Thursday, December 29, 2011

Nothing

I am nothing
Yet I am something to God
I am His if I allow
I am something He made
Special and specific
Meant to do something terrific
Yet without Him I'd fail.
Meant to coexist with
His power and love
And grace when I mess up
I am nothing but a sinner
And He knows my heart
Sometimes evil things flow
In every direction I go.
It's me, it's me, it's me, oh Lord!
Your Word is a truth sword
Cutting me to my core
But everytime I want more.
I want to be something to You.
But I need to purge this nothing
And fill it with Your truth.
Your light has shown
Over the darkest parts of me.
No longer can I hide
That which is clearly seen.
It shows that I am less than I claimed
But I am more than I was named
All those years ago
You know I traveleled down that road
And I'm trying to get back
But with each day there's an attack.
The guilt and shame, afraid to utter my name
Feeling worthless every time
Forgetting that Jesus you are mine
And I am Yours.
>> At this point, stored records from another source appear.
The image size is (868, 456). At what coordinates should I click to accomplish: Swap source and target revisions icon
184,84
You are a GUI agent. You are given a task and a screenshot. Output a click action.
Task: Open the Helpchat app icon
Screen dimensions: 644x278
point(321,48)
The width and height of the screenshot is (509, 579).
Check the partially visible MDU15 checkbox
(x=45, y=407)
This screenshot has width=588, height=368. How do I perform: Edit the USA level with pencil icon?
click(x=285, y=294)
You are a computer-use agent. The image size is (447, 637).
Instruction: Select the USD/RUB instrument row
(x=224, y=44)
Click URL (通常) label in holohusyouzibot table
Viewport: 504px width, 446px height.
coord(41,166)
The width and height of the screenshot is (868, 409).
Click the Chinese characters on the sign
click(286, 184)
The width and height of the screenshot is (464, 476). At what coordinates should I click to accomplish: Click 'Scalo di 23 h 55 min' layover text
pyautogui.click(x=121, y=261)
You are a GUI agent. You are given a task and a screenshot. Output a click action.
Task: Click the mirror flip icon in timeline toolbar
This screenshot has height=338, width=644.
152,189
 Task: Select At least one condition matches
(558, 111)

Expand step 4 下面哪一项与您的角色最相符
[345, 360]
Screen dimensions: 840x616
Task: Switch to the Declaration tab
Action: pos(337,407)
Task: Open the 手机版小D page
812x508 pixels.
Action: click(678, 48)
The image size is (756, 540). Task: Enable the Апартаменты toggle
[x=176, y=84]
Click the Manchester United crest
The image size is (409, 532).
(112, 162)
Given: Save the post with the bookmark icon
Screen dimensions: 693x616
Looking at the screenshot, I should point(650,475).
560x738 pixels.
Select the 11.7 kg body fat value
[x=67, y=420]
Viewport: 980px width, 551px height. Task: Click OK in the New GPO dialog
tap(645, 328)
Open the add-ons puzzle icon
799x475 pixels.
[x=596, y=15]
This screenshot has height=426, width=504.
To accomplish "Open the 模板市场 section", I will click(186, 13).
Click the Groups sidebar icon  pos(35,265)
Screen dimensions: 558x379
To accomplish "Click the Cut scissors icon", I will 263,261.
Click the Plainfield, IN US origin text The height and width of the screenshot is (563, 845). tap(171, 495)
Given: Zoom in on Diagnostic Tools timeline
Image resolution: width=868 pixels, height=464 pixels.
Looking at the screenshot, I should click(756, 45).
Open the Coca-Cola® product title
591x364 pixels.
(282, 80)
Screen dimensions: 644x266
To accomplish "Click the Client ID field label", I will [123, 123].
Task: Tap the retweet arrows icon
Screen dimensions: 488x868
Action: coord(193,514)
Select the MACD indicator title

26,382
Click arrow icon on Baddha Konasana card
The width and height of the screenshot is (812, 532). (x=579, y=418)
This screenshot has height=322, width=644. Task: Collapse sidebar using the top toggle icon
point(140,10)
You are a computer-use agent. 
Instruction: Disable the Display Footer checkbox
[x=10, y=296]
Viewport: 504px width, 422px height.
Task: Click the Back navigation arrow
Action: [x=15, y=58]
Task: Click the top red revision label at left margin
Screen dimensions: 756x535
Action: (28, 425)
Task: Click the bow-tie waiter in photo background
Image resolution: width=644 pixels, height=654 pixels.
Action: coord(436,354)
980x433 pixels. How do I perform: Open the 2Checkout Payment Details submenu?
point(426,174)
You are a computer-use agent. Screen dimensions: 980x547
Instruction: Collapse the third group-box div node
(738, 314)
I am justified to go forth
And be a witness to You my Savior
And you have shown me great favor.
So I know I am something
Yet I know I am nothing
Without you.

Wednesday, December 28, 2011

Squalor

My heart has felt empty, but it's been filled with the wrong things.
I've been searching for something to make my heart sing
Anything anyone to call mine-- a friend, a foe, a lover, a beau
But they never come around and I wonder why.
Then I realize it's something inside.
There is no love in my heart
No song that fills me and brings me to smile.
No thought that makes me want to love so much
That to lose love I would rather die.
No warmth or normalcy, no that hasn't ever been me.
My heart has been a place of squalor that I've lived
So free and generously did I give.
I thought it was love but was it really?
Or was it done with expectations of love returned freely?
Oh, but love is never done, it just is.
And I can't seem to wrap my mind around the idea of this.
My heart can't wrap around the emotion.
I don't even love myself at times, figure that notion.
Fearful to say the word hate,  but it's a harsh truth.
It would be rash but I've thought about this longer than a moment or two.
I hate that the love I received wasn't enough
To get me through all of those years of a life of hate.
They hated the love right out of me and I believed in it.
I hated me too and now I have become deceived in it.
I thought God's presence would change my heart
But God said that the hate that I keep would keep us apart.
And I haven't let it go though I try to act like this is so.
I confuse everyone with old faces and it hurts my soul.
And now I feel so alone.
I want a new heart but I can't get past me.
New experiences and a new life but I still don't feel free.
I am trapped in this place of squalor that I've lived
Thinking I'd be liberated when I would falsely give.
Love is not tangible, it just is.
And my heart just hasn't been able to wrap around this.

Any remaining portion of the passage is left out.